Você desbloqueia o telefone pra checar uma coisa rápida e abre o feed por reflexo.
Quatro segundos depois, a tarde acabou.
Passou o print de faturamento de alguém que começou depois de você. Passou o palco com plateia cheia. Passou o anúncio do lançamento com fila de espera, o depoimento em vídeo, a foto do escritório novo com a luz certa entrando pela janela.
Você volta pro documento aberto e o terceiro parágrafo continua torto, só que agora ele parece prova de alguma coisa. Não é mais um parágrafo em construção. Virou evidência de que você está atrasado.
Repare no que aconteceu tecnicamente na sua cabeça, porque a operação é sempre a mesma. Você pegou o material mais cru que existe sobre você, a versão de dentro, com hesitação, correção e a parte que ainda não funciona, e colocou lado a lado com o material mais editado que existe sobre a outra pessoa: a versão que passou por seleção, corte, filtro e escolha de horário.
Ninguém publica a terça. Todo mundo publica o sábado.
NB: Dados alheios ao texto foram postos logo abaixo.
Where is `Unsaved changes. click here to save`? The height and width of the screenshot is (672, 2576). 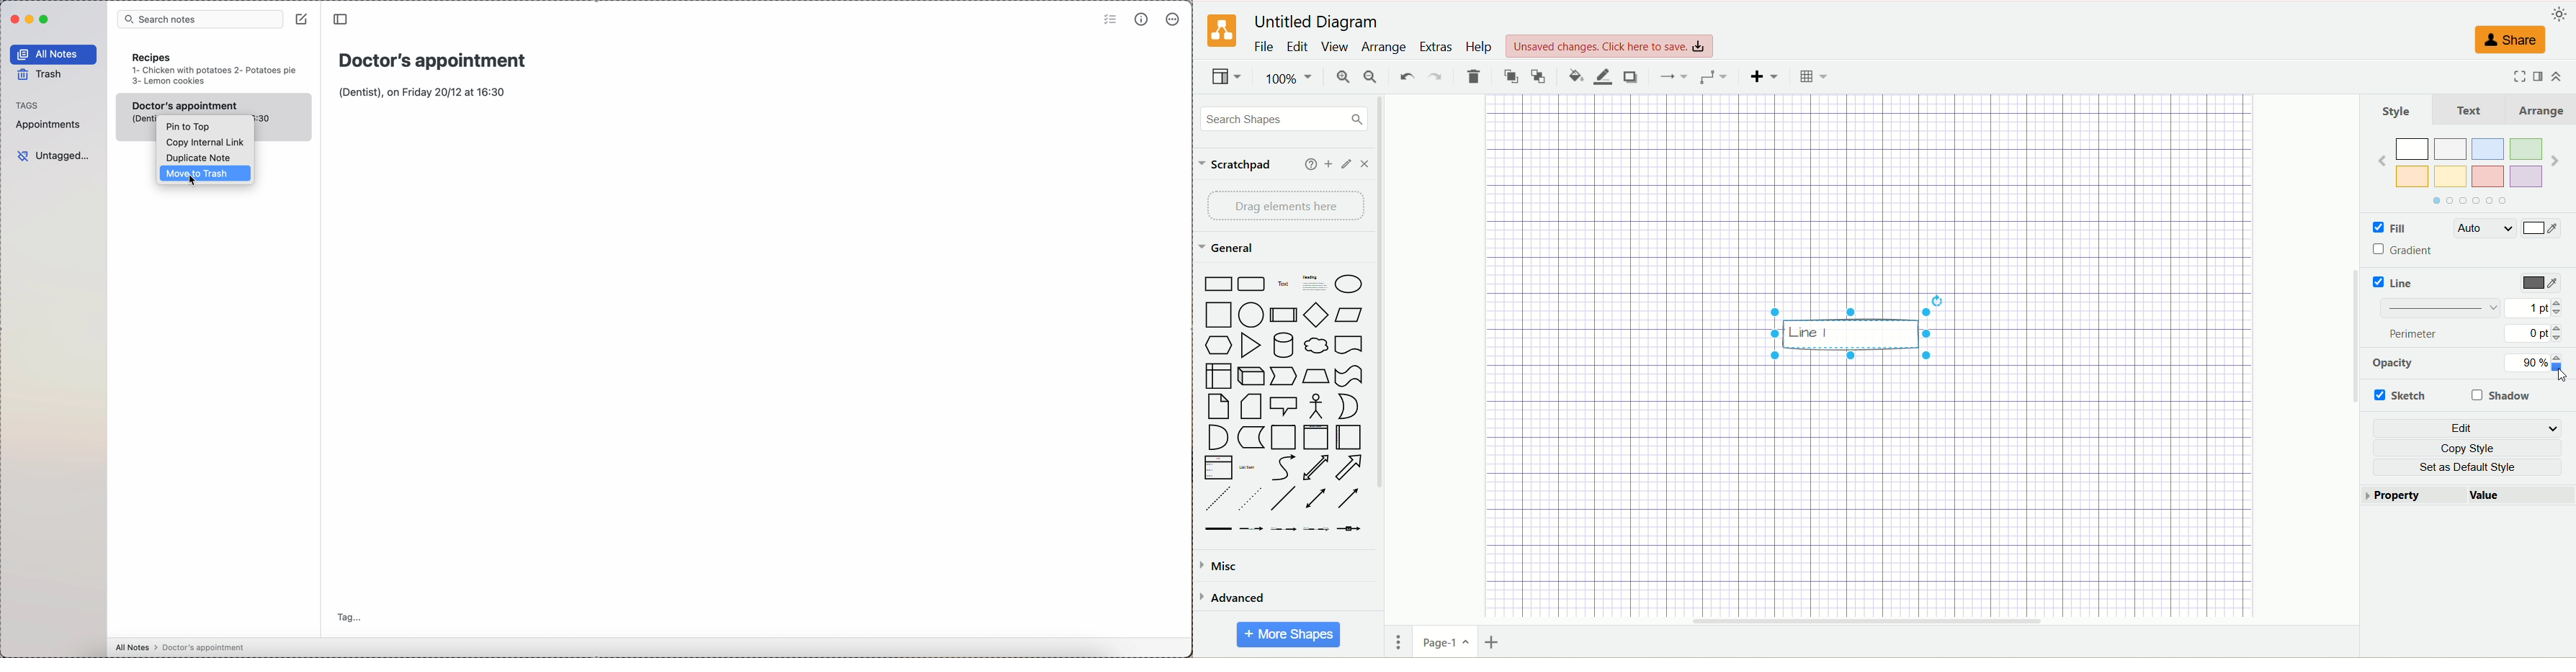 Unsaved changes. click here to save is located at coordinates (1609, 47).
E o sábado alheio nunca vem sozinho. Ele chega acompanhado de placar visível, com curtida, comentário e compartilhamento ao lado, para você conferir de relance quanto aquilo valeu no mercado. A conta é feita antes de você decidir fazê-la.
O nome disso na psicologia tem sessenta anos e uma formulação precisa. Um pesquisador americano mostrou que a pessoa não avalia a própria capacidade no vácuo: na falta de uma régua objetiva, ela usa outras pessoas como régua, e olha preferencialmente pra cima.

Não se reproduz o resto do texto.